Now its better to know how you are crawled.
Macky99´s last blog ..iLap Laptop Cooling Stand for Better Working with Laptop
gurgle parenting and pregnancy(new comment)
August 5th, 2009 at 6:05 pm
Top article, I’ve heard abut pagerank sculpting to divert a bot around the right areas of your site - does it work?
gurgle parenting and pregnancy´s last blog ..Summer reads
Preston web design(new comment)
August 10th, 2009 at 5:14 pm
Another comment praising you on your lovely post
I think the key is to have regularly updated fresh content. If the content is good, the rankings do come in time…we must be patient
Uzay(new comment)
August 27th, 2009 at 2:26 am
Nice article and info..than you for sharing..
Uzay´s last blog ..History Channel - The Universe
Silver Platform Shoes(new comment)
September 21st, 2009 at 6:08 am
Interesting–pretty awesome what goes on for a search. How fast it comes back to you. Always wondered how it worked. You did a great job in taking it down to layman’s terms so anyone can understand it. Thank you.
Silver Platform Shoes´s last blog ..Kirstin Dunst as Marie Antoinette in Pink Satin Shoes, Yum…
investing(new comment)
September 24th, 2009 at 9:14 pm
very helpful tutorial for beginners like me.
Thx I will learn more about the systematic google index and crawler
Making Money for Mommies(new comment)
September 28th, 2009 at 5:03 am
This is such a great article! It really explains a lot about how Google crawls the web and find web sites. I appreciate your writing this post. I will definitely be bookmarking your blog!
Making Money for Mommies´s last blog ..Freelance with ODesk!
Home Lighting(new comment)
October 3rd, 2009 at 12:43 pm
It really surprised to see this type of information at free of cost.

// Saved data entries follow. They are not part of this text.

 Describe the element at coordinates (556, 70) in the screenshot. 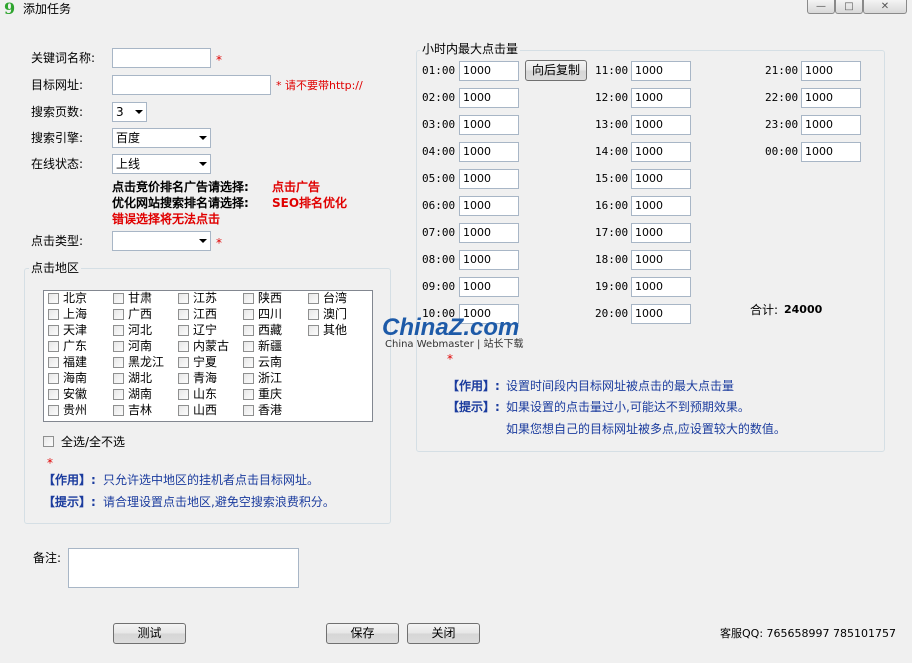

I see `copy-forward-button: 向后复制` at that location.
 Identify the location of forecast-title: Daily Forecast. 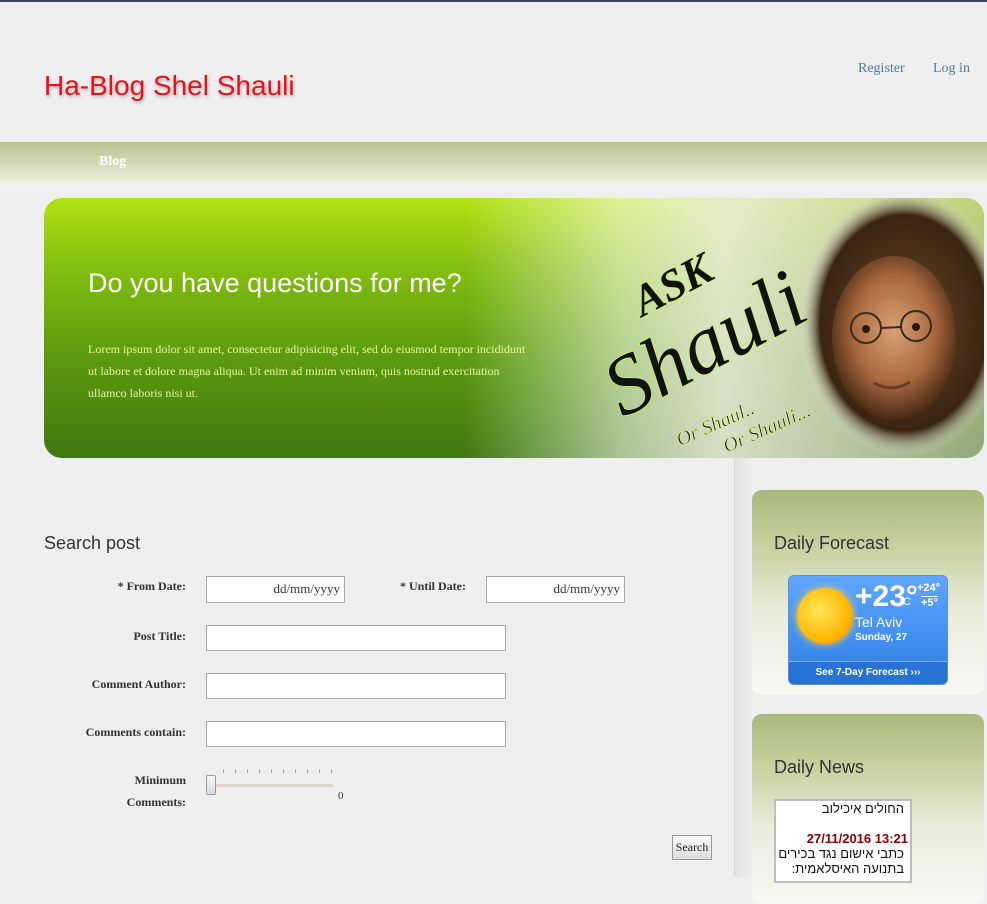
(832, 543).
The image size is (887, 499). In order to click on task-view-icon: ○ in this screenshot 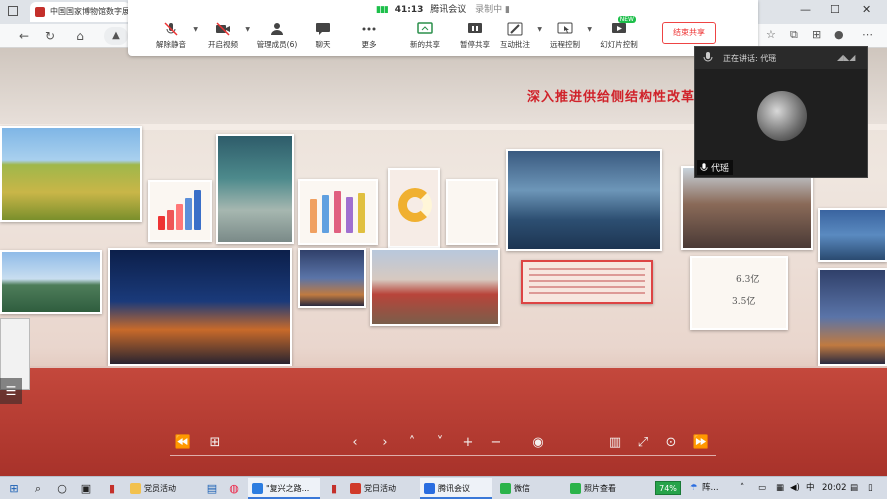, I will do `click(62, 488)`.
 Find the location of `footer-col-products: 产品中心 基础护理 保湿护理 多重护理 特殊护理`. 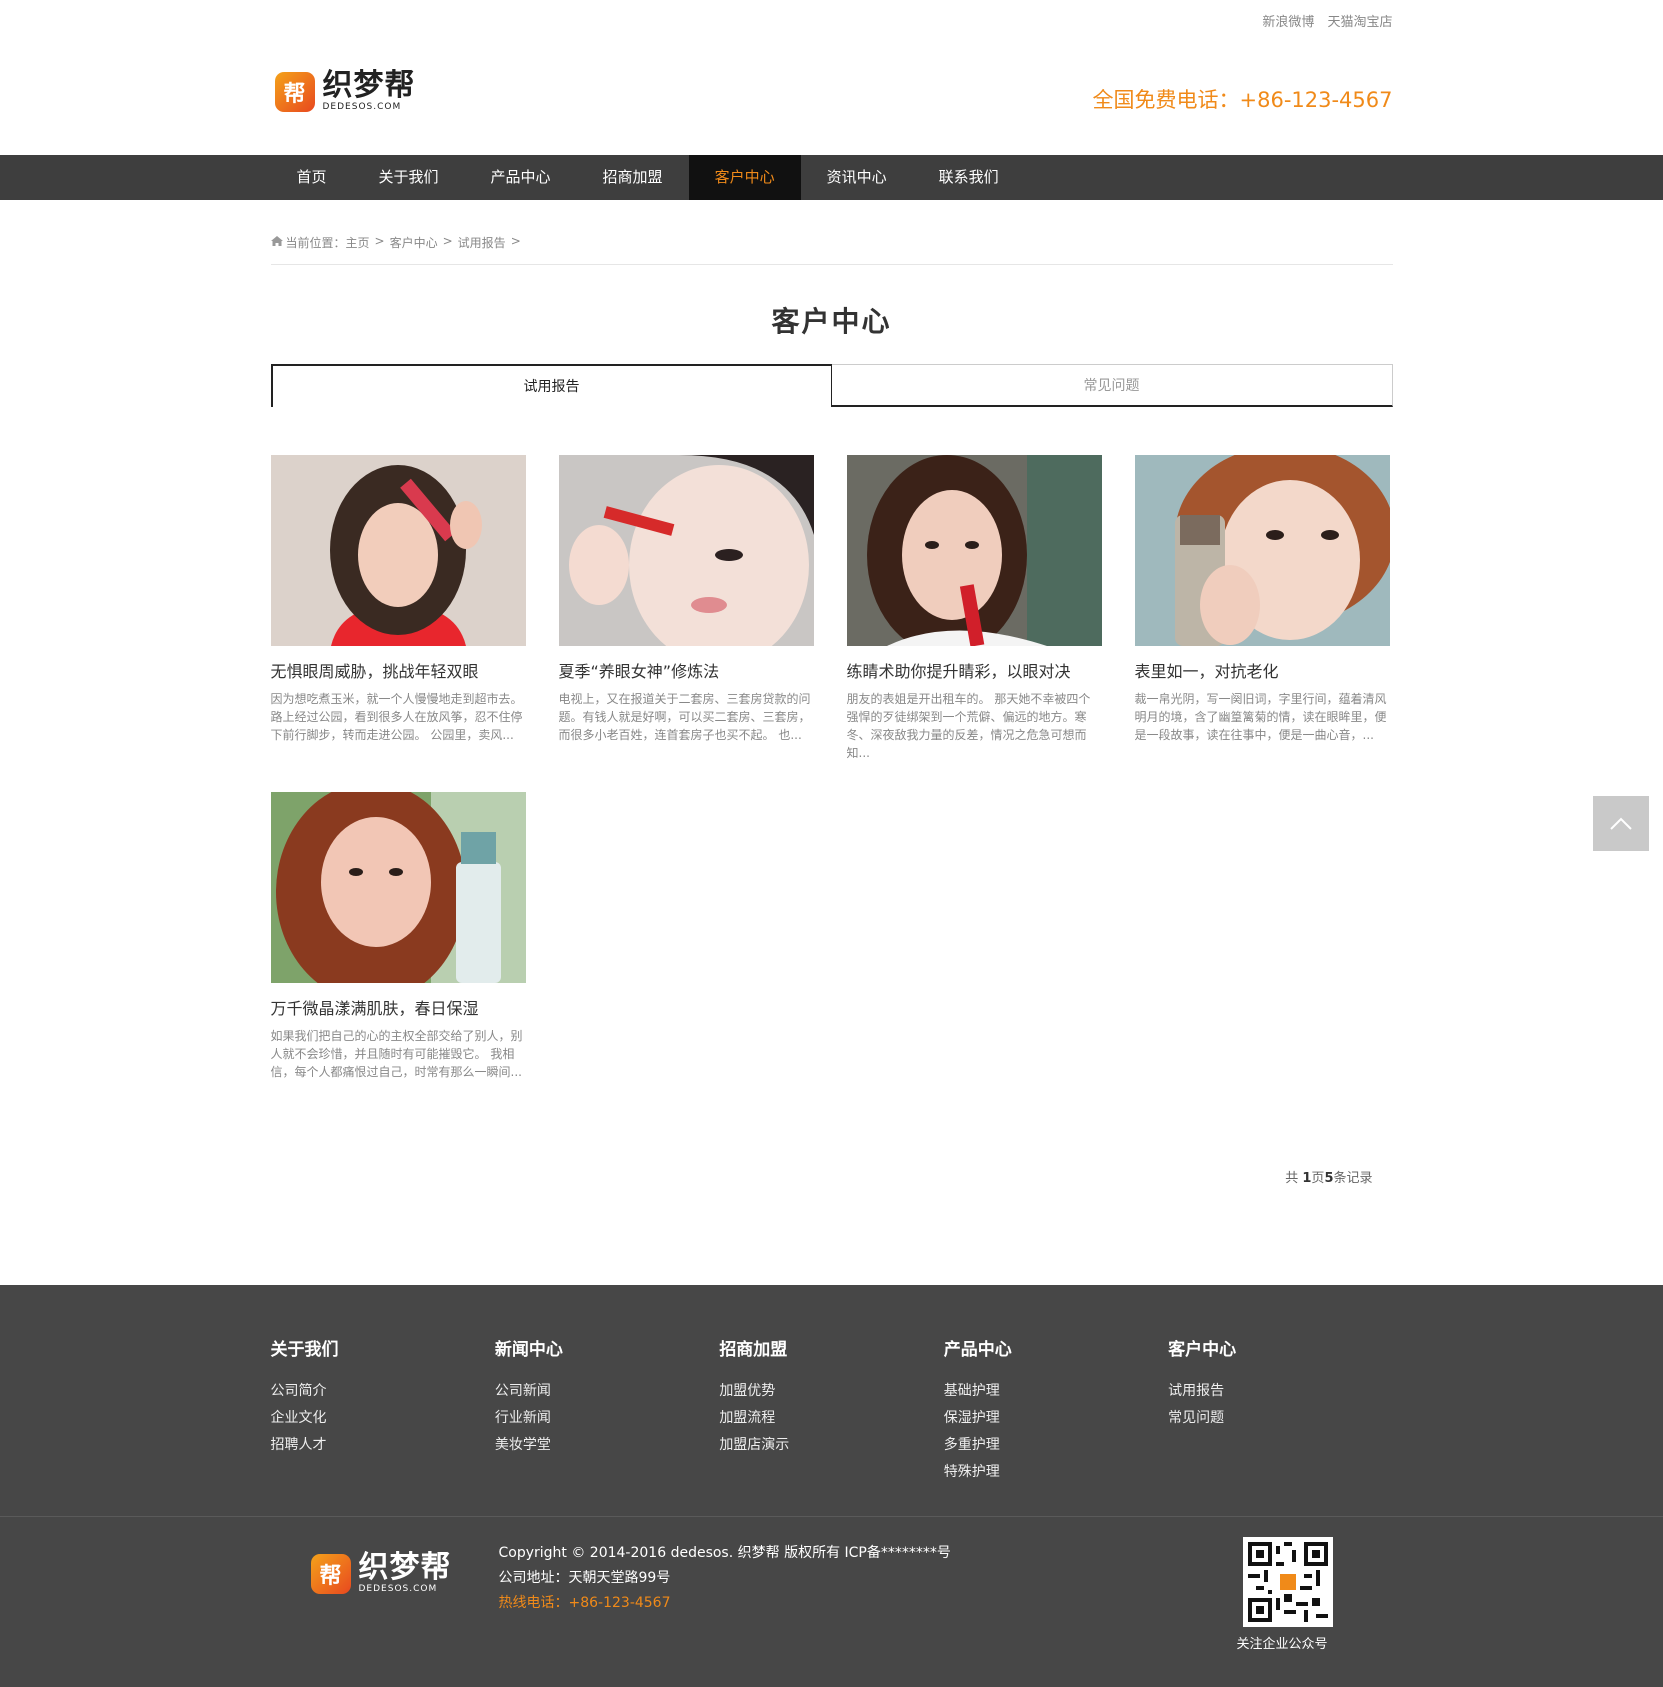

footer-col-products: 产品中心 基础护理 保湿护理 多重护理 特殊护理 is located at coordinates (1056, 1410).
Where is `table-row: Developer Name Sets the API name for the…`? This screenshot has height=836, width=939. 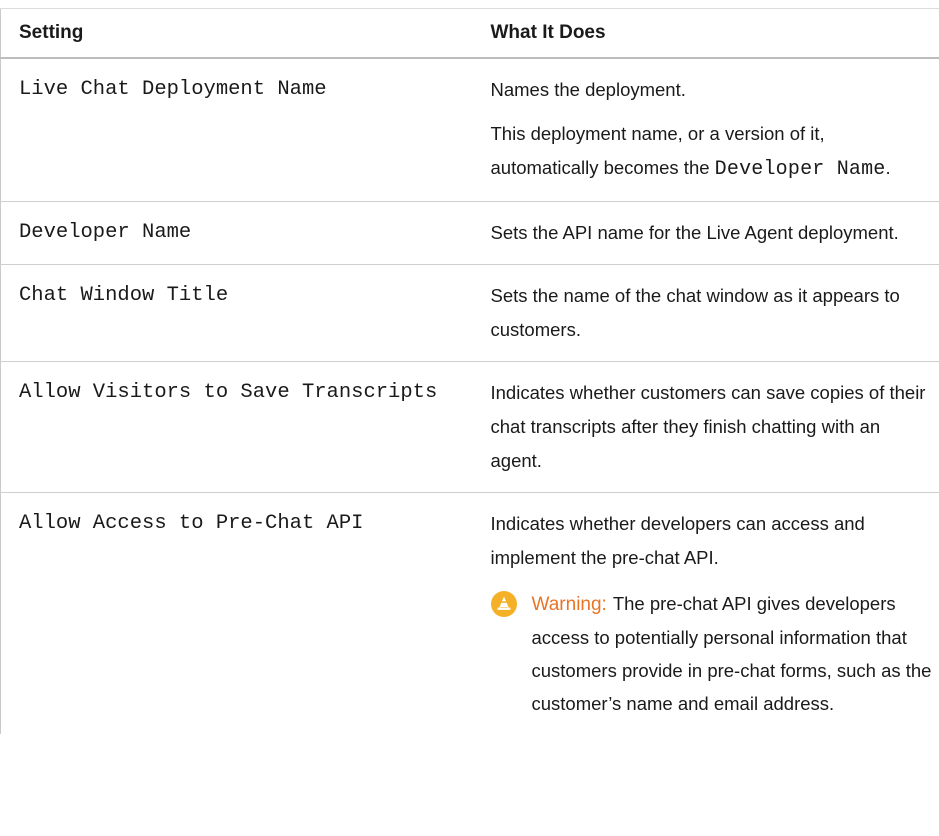 table-row: Developer Name Sets the API name for the… is located at coordinates (470, 234).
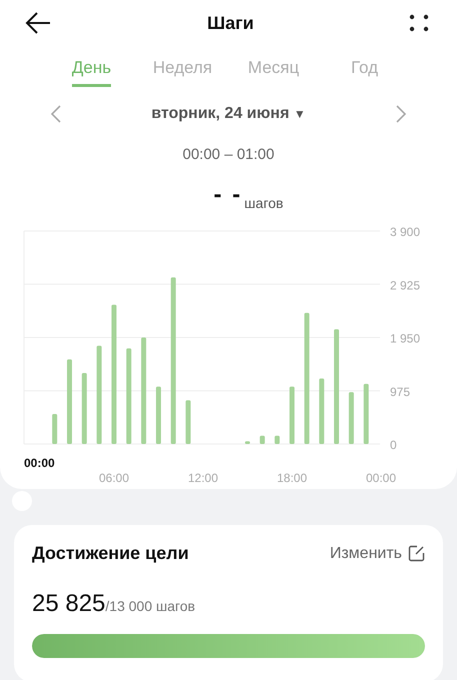 The image size is (457, 680). What do you see at coordinates (228, 114) in the screenshot?
I see `date-picker: вторник, 24 июня ▼` at bounding box center [228, 114].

Email Marketing Solutions(new comment)
October 3rd, 2009 at 1:37 pm
Fantastic article, well written and extremely useful, Thanks for sharing. Keep posting!
Suneedh(new comment)
October 6th, 2009 at 11:33 pm
Great post . I hope there is some way to actually ask google crawl my site http://carpendium.com more often than now . Guess there is nothing like that yet . More I post more the site is crawled . so , CONTENT IS THE KING
Suneedh´s last blog ..Author Maya Angelou Taken to Hospital ! 
Blastoff Network(new comment)
October 14th, 2009 at 1:39 am
Wow very informative. Learned a lot about how the bots work. Thanks for the in depth info on it. I guess now I just need to start writing more.
info about settlements(new comment)
October 18th, 2009 at 5:32 pm
@ blastoff ntwork…ha tell me about it ! this post is sooo much better than other sites as they dont describe evrything, thanku for sharing it with us
Spinal Stenosis(new comment)
November 1st, 2009 at 12:57 am
If you add your website manually, it will take more time to index your pages. But if the googlebot finds your website through a link from other website, this will dramatially increase the time of the index.
Cottage Rental(new comment)
December 25th, 2009 at 10:42 am
Thanks for the valuable information.,..very useful for newbies like me.
Florida SEO(new comment)
January 4th, 2010 at 8:18 am
Blogs were the best addition to the social media world ever! Google indexes blogs constantly because of unique content. Keep blogging!
Florida SEO´s last blog ..Optimize ur Twitter Profile
Chad Timothy Nelson(new comment)
January 20th, 2010 at 4:34 am
This was a great introduction to the search engines as far as the googlebot goes. I had no idea there were so many rules about the crawler itself.
shiroi neko(new comment)
January 20th, 2010 at 10:30 am
yes google bot is really the best crawler. Thanks for sharing this information it will help a lot.